In the appellant’s third assignment of error, he argues that he received an excessive sentence. In reviewing a claim that a sentence is excessive, we will look to all of the facts and circumstances of the case and make a determination as to whether or not the sentence shocks the conscience of this Court. See e.g., Clark v. State, 678 P.2d 1191 (Okl.Cr.1984); Edwards v. State, 663 P.2d 1233 (Okl.Cr.1983). Otherwise, we will not modify a sentence that is within the limits set by the legislature. See also Watkins v. State, 717 P.2d 1159 (Okl.Cr.1986); Failes v. State, 589 P.2d 1080 (Okl.Cr.1979). The sentence in this case does not shock our conscience and is within the statutory limits. Therefore, we are without the power to modify. This assignment of error must fail.

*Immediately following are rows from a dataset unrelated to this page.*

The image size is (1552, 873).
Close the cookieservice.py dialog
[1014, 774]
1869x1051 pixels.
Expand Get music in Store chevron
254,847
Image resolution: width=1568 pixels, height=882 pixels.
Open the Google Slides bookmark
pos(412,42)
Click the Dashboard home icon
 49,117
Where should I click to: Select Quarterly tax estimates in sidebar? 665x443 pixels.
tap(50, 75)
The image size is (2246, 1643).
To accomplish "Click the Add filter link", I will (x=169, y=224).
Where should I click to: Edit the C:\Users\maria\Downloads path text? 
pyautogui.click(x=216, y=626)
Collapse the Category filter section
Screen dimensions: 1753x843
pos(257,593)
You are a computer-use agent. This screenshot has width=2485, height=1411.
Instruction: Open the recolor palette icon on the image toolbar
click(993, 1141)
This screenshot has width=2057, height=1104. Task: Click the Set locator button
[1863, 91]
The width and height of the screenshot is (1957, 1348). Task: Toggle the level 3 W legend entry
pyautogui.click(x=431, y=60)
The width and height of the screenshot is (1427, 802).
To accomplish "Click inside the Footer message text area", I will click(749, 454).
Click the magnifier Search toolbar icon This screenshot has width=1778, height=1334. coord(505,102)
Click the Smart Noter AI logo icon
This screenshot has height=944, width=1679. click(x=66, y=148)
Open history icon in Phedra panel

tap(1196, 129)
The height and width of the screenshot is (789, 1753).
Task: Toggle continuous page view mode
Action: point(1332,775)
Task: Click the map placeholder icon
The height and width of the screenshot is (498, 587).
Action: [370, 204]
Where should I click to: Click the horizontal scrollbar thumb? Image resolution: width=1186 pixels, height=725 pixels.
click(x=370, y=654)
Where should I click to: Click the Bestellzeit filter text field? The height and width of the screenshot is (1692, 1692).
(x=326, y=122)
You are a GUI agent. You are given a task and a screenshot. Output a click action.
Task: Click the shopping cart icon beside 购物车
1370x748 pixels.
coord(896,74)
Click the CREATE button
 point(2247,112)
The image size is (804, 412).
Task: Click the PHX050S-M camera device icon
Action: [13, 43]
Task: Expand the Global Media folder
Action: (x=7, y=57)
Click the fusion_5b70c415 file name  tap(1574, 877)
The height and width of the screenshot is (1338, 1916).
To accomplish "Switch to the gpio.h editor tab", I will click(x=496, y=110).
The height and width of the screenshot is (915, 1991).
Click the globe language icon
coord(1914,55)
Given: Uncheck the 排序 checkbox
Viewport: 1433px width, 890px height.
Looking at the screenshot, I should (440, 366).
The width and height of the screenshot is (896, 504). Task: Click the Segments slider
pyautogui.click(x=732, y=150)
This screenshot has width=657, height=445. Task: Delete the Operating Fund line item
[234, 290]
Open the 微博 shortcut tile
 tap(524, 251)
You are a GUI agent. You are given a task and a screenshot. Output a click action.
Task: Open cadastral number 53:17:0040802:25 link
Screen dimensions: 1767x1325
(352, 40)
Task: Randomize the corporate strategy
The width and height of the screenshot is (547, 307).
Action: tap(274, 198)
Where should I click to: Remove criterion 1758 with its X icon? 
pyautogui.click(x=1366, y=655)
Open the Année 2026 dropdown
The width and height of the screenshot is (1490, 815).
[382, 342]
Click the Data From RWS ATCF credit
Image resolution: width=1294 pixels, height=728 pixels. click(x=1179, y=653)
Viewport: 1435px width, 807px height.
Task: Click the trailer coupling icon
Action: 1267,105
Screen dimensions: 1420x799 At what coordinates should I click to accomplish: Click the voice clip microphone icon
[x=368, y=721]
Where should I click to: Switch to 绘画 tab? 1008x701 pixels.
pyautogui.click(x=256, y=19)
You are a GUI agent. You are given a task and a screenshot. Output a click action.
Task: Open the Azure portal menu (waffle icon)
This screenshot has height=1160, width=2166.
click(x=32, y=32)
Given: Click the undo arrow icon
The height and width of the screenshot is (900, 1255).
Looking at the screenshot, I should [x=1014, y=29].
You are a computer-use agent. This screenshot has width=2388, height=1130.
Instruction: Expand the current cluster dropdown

Accordingly, the judgment and sentence is AFFIRMED.
. The court’s ruling was limited to the use of duress as a defense. The appellant was still allowed, and in fact encouraged, to use duress for the purpose of mitigating punishment, yet he refused to do so. This choice was contrary to both the advice of trial counsel and suggestion of the trial judge.
. We note that the absence of any such evidence in the record is plainly due to the defendant’s choice in not presenting any defense once he received an adverse ruling on the issue of his desired theory. See note 1, supra. A criminal defendant who knowingly refuses to put on evidence in mitigation of punishment may not complain on appeal that he was denied a fair trial because that evidence was not presented.
. The instruction at issue is contained in the emphasised portion of paragraph 4 in instruction #4 reprinted in its entirety:
The burden is on the State to provide believable evidence justifying an affirmative finding beyond reasonable doubt to each of the following questions:
1. Was the defendant, FLOYD AUGUST DAVIS, JR., LAWFULLY CONFINED AT THE Joseph Harp Correctional Center, on or about the 16th day of May, 1984, in connection with Woods County District Court Case No. 1313 and 1319?
2. Was Joseph Harp Correctional Facility located in Cleveland County, Oklahoma?
3. Did the defendant voluntarily leave that institution on or about the 16th day of May, 1984?
4. Did he leave intentionally, knowing what he was doing and that it was wrong? IN THIS REGARD, YOU SHOULD BEAR IN MIND THE LEGAL PRESUMPTION THAT ONE INTENDS THE OBVIOUS AND NATURAL CONSEQUENCES OF HIS ACTS UNTIL SUCH TIME AS THE CONTRARY IS SHOWN.
If you find and believe beyond a reasonable doubt from your consideration of the evidence, under the instructions, that each question should be answered “yes" then you should find the defendant guilty and fix his punishment and so state by your verdict. (Emphasis added).